**What you are asked to do:**
Extract the lines in the rows below from the one containing "Identify the location of Create." through the end of the rows, including both ends, and copy them verbatim.

** Start of Entries shown **

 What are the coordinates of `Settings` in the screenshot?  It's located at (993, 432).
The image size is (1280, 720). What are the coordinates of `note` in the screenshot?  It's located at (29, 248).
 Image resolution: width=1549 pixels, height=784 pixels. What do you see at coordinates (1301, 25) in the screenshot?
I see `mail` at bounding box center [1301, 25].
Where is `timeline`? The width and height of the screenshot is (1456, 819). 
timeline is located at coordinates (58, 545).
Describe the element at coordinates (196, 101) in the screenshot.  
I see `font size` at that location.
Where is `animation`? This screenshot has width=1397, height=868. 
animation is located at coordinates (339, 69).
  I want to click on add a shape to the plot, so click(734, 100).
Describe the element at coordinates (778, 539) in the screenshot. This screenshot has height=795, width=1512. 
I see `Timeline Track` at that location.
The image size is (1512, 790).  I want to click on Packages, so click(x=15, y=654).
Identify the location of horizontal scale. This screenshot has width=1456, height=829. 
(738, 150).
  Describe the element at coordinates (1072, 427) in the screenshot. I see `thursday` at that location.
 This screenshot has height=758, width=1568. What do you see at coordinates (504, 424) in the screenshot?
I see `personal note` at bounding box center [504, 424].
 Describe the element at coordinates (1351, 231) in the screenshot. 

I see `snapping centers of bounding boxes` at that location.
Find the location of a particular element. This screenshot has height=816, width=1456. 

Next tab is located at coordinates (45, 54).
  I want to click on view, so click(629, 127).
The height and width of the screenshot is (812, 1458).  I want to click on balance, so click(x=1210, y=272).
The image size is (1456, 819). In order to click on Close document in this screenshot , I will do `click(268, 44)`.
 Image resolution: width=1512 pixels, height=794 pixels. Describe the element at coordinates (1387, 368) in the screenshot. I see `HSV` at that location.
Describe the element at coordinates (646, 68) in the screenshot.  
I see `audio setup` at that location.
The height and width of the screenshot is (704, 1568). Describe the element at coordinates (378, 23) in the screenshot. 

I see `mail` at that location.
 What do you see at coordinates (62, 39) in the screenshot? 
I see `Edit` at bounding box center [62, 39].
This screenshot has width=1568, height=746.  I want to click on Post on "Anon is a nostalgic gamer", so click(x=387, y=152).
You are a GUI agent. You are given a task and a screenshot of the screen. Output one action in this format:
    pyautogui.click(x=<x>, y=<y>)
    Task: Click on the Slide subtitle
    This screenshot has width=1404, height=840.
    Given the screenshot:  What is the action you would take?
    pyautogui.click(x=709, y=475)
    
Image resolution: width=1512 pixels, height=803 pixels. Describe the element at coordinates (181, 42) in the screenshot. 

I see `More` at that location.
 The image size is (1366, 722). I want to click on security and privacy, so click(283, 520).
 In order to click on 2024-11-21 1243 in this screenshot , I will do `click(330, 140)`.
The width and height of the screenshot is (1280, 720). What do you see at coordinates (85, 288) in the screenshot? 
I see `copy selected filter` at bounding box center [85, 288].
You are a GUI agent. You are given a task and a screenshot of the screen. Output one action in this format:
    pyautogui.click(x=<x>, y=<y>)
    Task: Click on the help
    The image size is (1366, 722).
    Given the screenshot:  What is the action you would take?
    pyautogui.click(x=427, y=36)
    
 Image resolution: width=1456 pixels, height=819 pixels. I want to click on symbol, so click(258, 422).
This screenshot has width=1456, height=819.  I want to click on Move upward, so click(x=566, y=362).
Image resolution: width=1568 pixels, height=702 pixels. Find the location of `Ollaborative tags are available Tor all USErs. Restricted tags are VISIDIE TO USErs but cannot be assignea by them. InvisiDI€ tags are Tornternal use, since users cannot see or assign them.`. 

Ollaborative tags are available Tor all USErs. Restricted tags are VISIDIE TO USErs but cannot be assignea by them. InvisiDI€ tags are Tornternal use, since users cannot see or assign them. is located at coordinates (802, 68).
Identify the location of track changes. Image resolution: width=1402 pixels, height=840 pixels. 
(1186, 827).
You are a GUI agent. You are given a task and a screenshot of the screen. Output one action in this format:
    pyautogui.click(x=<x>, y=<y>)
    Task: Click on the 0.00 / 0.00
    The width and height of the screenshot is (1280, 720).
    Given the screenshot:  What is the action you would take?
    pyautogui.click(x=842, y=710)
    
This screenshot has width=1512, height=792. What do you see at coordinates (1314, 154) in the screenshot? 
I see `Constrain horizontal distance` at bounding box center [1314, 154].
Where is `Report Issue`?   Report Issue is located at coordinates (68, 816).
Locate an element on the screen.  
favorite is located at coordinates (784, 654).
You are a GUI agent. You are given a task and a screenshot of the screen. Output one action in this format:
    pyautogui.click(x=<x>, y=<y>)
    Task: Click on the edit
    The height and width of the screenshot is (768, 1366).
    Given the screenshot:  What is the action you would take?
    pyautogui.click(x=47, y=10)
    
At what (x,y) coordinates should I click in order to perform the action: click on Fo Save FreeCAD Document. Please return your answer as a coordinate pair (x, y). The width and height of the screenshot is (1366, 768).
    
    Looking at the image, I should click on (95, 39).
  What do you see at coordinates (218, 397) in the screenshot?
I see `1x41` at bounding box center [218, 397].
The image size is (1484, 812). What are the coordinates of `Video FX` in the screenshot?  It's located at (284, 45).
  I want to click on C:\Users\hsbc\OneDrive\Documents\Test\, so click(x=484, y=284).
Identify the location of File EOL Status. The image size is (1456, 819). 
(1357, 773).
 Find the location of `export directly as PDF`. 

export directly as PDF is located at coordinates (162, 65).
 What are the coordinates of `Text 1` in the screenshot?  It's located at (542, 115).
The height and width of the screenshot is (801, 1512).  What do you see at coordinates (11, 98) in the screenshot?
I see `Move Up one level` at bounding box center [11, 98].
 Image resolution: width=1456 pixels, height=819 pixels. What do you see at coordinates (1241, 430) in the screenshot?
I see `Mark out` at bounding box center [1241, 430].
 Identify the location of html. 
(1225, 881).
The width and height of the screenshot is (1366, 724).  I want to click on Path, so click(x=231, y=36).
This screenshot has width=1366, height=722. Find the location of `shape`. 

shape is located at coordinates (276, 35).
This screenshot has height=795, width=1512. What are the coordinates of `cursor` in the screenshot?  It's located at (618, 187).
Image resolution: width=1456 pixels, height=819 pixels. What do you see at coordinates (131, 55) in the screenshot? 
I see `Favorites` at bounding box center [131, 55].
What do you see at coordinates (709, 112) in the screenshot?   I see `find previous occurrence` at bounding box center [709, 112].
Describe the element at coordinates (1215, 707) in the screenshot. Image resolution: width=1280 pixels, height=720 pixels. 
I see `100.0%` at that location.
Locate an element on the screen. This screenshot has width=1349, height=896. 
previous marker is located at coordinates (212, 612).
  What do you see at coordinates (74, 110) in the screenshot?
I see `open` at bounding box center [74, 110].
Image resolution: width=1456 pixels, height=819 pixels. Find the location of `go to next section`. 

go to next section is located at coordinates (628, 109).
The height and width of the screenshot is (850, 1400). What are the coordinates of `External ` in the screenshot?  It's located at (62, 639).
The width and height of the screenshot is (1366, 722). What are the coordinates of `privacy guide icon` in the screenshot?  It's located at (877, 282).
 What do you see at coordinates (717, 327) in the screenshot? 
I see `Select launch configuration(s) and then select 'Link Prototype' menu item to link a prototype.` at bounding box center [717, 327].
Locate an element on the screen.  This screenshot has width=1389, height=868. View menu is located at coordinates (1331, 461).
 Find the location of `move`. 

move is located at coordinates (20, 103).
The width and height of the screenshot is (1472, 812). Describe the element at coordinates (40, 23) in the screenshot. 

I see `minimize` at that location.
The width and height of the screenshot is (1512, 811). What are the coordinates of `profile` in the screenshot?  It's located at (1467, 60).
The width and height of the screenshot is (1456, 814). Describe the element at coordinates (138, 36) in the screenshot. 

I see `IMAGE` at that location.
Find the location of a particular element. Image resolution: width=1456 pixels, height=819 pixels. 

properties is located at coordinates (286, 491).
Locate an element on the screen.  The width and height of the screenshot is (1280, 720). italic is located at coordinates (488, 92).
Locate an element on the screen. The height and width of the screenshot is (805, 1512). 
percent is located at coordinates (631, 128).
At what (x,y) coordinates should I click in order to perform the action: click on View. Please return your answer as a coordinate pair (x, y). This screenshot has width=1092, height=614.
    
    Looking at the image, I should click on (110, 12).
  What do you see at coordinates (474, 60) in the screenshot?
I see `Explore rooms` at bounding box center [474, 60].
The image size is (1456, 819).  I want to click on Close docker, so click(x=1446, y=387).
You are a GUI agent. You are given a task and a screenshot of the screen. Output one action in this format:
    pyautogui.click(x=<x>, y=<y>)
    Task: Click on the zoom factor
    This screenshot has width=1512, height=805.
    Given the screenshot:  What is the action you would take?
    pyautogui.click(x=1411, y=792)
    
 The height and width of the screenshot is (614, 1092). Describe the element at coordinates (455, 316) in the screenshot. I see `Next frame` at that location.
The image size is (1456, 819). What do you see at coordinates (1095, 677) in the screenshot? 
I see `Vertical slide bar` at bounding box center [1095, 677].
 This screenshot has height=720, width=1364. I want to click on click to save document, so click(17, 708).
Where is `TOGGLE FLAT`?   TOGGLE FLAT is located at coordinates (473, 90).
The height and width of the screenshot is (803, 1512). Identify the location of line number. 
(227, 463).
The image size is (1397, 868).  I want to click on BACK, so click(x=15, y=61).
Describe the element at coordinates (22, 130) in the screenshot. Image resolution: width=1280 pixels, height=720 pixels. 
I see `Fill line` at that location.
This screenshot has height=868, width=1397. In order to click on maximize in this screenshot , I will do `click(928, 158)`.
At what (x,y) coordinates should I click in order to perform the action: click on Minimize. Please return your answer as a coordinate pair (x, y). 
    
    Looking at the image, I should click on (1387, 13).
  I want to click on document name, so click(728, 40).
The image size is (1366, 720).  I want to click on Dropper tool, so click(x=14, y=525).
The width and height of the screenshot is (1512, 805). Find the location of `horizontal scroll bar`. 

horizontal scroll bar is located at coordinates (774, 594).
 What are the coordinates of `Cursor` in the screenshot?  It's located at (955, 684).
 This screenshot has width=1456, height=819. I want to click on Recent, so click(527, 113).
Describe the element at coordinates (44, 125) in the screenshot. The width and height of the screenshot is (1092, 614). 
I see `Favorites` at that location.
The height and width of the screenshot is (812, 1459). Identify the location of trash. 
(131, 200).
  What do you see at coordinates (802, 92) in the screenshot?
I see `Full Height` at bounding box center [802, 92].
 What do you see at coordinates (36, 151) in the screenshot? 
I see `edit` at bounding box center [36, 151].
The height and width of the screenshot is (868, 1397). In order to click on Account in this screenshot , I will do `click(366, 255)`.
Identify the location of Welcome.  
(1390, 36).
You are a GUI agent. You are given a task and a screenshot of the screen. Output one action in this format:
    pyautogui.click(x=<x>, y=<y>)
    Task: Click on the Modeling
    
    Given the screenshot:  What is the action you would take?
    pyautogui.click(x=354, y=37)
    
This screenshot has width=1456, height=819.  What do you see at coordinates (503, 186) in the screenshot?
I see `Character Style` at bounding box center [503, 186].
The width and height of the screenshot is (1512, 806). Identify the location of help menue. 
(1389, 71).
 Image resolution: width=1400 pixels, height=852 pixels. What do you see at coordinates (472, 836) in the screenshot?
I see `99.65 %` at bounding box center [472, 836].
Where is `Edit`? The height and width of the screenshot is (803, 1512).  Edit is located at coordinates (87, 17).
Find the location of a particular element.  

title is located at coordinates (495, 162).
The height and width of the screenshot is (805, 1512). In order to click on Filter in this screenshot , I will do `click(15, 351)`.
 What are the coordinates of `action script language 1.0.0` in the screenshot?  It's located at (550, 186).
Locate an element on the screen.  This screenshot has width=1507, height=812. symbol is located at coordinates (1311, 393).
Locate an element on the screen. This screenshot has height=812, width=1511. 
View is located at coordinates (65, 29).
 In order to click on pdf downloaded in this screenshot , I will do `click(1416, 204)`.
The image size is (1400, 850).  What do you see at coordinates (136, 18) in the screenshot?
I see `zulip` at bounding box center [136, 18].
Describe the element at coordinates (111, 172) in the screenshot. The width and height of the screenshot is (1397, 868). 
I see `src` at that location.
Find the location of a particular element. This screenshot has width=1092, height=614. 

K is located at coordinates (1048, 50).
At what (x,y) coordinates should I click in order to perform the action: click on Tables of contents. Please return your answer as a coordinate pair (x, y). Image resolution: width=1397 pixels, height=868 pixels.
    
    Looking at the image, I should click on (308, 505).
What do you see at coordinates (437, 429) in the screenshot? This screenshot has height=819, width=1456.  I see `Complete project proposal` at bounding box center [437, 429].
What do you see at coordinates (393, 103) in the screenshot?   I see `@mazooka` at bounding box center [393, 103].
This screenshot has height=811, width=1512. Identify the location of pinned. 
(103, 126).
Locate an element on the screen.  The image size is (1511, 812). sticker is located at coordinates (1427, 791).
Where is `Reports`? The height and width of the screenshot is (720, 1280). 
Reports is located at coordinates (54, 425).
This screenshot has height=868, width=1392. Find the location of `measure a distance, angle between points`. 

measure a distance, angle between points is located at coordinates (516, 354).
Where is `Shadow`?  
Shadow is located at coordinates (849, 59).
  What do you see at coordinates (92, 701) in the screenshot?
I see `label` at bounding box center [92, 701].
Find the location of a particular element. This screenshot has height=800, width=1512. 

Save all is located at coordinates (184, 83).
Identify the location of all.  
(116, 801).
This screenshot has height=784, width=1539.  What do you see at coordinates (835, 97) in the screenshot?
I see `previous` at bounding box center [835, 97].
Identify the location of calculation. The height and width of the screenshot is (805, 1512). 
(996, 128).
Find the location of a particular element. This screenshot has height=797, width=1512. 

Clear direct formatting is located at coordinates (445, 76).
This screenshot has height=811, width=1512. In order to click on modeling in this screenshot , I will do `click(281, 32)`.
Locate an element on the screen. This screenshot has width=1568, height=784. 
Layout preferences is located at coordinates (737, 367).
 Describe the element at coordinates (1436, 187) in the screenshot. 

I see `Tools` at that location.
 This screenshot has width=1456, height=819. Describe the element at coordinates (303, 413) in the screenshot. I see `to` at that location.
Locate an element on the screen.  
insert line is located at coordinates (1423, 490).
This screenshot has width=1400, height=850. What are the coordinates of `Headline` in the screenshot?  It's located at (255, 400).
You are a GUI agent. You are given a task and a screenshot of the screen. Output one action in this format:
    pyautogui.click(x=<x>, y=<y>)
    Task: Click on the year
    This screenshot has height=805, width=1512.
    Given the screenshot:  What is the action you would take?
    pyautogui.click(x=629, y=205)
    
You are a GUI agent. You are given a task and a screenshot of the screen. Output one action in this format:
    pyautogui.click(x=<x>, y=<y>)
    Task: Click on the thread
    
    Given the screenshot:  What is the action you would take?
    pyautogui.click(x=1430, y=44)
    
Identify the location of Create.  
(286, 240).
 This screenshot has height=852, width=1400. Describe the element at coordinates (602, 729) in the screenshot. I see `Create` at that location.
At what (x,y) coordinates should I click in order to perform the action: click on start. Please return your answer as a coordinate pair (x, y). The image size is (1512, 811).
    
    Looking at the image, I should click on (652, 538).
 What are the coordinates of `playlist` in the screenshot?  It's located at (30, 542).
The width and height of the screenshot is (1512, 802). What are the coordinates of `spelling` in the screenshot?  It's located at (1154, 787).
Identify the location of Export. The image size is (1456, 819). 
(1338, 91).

** End of Entries shown **

**Solved problem:**
Identify the location of Create.  
(286, 240).
 This screenshot has height=852, width=1400. Describe the element at coordinates (602, 729) in the screenshot. I see `Create` at that location.
At what (x,y) coordinates should I click in order to perform the action: click on start. Please return your answer as a coordinate pair (x, y). The image size is (1512, 811).
    
    Looking at the image, I should click on (652, 538).
 What are the coordinates of `playlist` in the screenshot?  It's located at (30, 542).
The width and height of the screenshot is (1512, 802). What are the coordinates of `spelling` in the screenshot?  It's located at (1154, 787).
Identify the location of Export. The image size is (1456, 819). 
(1338, 91).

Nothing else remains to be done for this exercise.